◆ **TASK 1**
Put the rows from the line with "Switch to the Intents tab" to the line with "The image size is (1194, 653). 597,81", both included, into a JSON list of strings with one string per line and no blank lines.

◆ **READING PASSAGE**
· · · ·
Search code examples
pythonbeautifulsoupurllib2

Problem with data extraction from Indeed by BeautifulSoup


I'm trying to extract job descriptions for each post from Indeed website but, the result is not what I expected!

I've written a code to get job descriptions. I'm working with python 2.7 and the latest beautifulsoup. When you open the page and click on each job title, you will see the related information on the right side of the screen. I need to extract those job descriptions for each job on this page. My Code:

import sys

import urllib2 

from BeautifulSoup import BeautifulSoup

url = "https://www.indeed.com/jobs?q=construction%20manager&l=Houston%2C%20TX&vjk=8000b2656aae5c08"

html = urllib2.urlopen(url).read()

soup = BeautifulSoup(html)

N = soup.findAll("div", {"id" : "vjs-desc"})

print N

I expected to see the results but instead, I got [] as the result. Is it because the Id is non-unique. If so, how should I edit the code?


Solution

  • the #vjs-desc element is generated by javascript and the content are from Ajax request. To get the description you need to do that request.
· · · ·
◆ **DATA LINES**
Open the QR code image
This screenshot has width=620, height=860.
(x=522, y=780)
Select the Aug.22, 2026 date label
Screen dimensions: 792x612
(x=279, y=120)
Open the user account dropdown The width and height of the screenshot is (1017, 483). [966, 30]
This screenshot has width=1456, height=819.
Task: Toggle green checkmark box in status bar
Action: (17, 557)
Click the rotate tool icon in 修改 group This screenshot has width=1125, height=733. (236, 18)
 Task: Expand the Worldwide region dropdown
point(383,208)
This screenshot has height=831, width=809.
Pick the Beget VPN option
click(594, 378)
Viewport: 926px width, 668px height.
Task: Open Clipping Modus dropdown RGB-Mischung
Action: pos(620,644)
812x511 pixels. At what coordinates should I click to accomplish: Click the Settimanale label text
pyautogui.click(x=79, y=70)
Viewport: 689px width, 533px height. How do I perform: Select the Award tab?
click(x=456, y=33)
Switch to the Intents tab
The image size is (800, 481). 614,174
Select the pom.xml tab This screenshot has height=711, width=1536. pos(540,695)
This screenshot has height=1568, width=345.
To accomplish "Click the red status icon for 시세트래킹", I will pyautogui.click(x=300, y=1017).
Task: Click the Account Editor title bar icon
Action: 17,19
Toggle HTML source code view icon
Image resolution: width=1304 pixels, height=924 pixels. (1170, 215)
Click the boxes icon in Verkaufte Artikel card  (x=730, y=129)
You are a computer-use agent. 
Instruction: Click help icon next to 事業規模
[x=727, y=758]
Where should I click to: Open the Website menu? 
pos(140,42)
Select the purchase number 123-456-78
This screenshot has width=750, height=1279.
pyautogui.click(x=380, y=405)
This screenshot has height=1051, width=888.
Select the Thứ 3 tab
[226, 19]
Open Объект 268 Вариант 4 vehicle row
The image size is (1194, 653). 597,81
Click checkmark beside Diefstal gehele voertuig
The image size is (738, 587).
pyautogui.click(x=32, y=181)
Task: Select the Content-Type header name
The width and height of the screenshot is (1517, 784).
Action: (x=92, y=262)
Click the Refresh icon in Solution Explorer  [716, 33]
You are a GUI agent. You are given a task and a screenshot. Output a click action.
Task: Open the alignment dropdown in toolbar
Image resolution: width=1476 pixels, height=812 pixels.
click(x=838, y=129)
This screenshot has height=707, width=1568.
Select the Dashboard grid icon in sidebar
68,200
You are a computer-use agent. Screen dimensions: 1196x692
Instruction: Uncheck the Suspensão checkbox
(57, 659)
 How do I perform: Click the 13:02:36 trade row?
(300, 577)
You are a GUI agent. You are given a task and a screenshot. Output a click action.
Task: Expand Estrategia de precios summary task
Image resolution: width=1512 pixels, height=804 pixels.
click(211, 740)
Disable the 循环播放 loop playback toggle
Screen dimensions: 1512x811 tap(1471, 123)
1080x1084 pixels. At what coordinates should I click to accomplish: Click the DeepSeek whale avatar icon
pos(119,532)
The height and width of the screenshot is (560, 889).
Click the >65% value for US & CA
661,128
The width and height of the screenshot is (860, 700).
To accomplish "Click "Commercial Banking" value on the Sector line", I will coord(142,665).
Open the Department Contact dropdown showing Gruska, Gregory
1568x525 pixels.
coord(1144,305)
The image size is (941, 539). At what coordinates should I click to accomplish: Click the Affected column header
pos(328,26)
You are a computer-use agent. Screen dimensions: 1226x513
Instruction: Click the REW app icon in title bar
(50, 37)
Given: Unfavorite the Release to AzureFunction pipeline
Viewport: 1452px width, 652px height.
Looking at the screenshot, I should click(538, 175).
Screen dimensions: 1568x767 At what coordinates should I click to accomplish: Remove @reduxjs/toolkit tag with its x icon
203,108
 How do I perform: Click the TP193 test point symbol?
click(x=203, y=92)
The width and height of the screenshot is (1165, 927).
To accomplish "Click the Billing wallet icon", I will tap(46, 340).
· · · ·
◆ **TASK 2**
Repeat the forum thread about extracting Indeed job descriptions with BeautifulSoup word for word.

◆ **WRITTEN RESPONSE 1**
[
  "Switch to the Intents tab",
  "The image size is (800, 481). 614,174",
  "Select the pom.xml tab This screenshot has height=711, width=1536. pos(540,695)",
  "This screenshot has height=1568, width=345.",
  "To accomplish \"Click the red status icon for 시세트래킹\", I will pyautogui.click(x=300, y=1017).",
  "Task: Click the Account Editor title bar icon",
  "Action: 17,19",
  "Toggle HTML source code view icon",
  "Image resolution: width=1304 pixels, height=924 pixels. (1170, 215)",
  "Click the boxes icon in Verkaufte Artikel card  (x=730, y=129)",
  "You are a computer-use agent. ",
  "Instruction: Click help icon next to 事業規模",
  "[x=727, y=758]",
  "Where should I click to: Open the Website menu? ",
  "pos(140,42)",
  "Select the purchase number 123-456-78",
  "This screenshot has width=750, height=1279.",
  "pyautogui.click(x=380, y=405)",
  "This screenshot has height=1051, width=888.",
  "Select the Thứ 3 tab",
  "[226, 19]",
  "Open Объект 268 Вариант 4 vehicle row",
  "The image size is (1194, 653). 597,81"
]

◆ **WRITTEN RESPONSE 2**
Search code examples
pythonbeautifulsoupurllib2

Problem with data extraction from Indeed by BeautifulSoup


I'm trying to extract job descriptions for each post from Indeed website but, the result is not what I expected!

I've written a code to get job descriptions. I'm working with python 2.7 and the latest beautifulsoup. When you open the page and click on each job title, you will see the related information on the right side of the screen. I need to extract those job descriptions for each job on this page. My Code:

import sys

import urllib2 

from BeautifulSoup import BeautifulSoup

url = "https://www.indeed.com/jobs?q=construction%20manager&l=Houston%2C%20TX&vjk=8000b2656aae5c08"

html = urllib2.urlopen(url).read()

soup = BeautifulSoup(html)

N = soup.findAll("div", {"id" : "vjs-desc"})

print N

I expected to see the results but instead, I got [] as the result. Is it because the Id is non-unique. If so, how should I edit the code?


Solution

  • the #vjs-desc element is generated by javascript and the content are from Ajax request. To get the description you need to do that request.